The one time he  yielded to pressure from a record producer and recorded contemporary songs he did not like or believe in, he got physically ill in the recording studio.  He threw up and said he’d sooner find a new record label than record material he considered to be crap. He  said he felt the way his mom, a seamstress, did when asked to make a cheap dress to cut costs.  And he DID switch to a different record company.
I admired his  musical integrity so much  I was friends with the late pianist John Bunch (whom I profiled in one of my books),  back when John  was Bennett’s music director; and John thought it was one of the greatest gigs you could ever have, because Tony’s taste in music was impeccable and he was just like a fellow musician.  Tony and the trio worked as one.  And Tony maintained artistic control of his career.  He didn’t care if he was playing a small  jazz club, a college theater, or a huge concert hall (like Carnegie Hal), so long as he could sing the songs he wanted.

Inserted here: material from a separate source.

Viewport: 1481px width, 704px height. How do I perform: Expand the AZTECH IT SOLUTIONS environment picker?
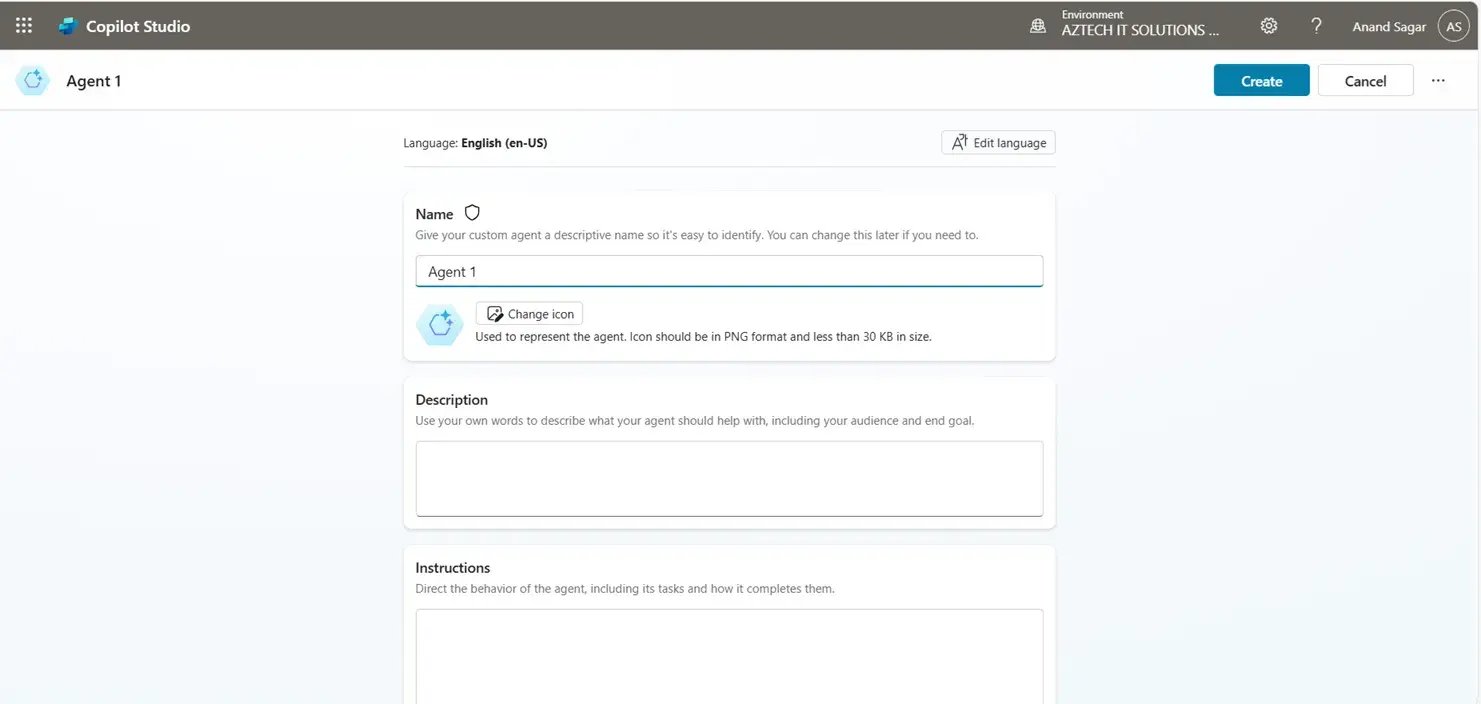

He wasn’t interested in being an actor. He got offers to play  characters  in movies; tried it, didn’t  care for it.  He saw himself as strictly a singer.  In later years, Tony was happy to record  with much younger artists (like Lady Gaga and  Elvis Costello)–so long as they met him on his musical terms, singing the songs he believed in.  And the results were terrific.
Sometimes, in a live performance,  I’d see him put down the microphone to sing one number (like “Fly Me to the Moon”), unmiked.  And you’d hear, in the club or concert hall, Bennett’s voice, projected naturally, beautifully.  No amplification.   And that was an extra thrill.
He kept his standards  high throughout a career spanning seven decades.  He  always had first-rate accompanists (from Ralph Sharon to Billy Stritch).  And always delivered a first-rate  show.  He proudly said he had the best manager in the business–his son, Danny!
And boy!  Was he good about giving back to others.  “The Frank Sinatra School of the Arts”–which Tony Bennett established in his home town of Astoria–is absolutely magnificent.   If you visit that school (built in 2009; Bennett was there for the opening), it has state-of-the-art everything.  A theater with better sound and light than most professional venues. (Those kids are so lucky! I’ve never seen a finer school building. I love the shows they put on there. And local kids from that school that he founded, like Mateo Lizcano, are already turning up on Broadway.)   Tony Bennett gave lots of money to establish that school, which he chose to name in honor of his friend, Frank Sinatra, rather than name it after himself.
I could go on.  But Tony Bennett was a class act all the way.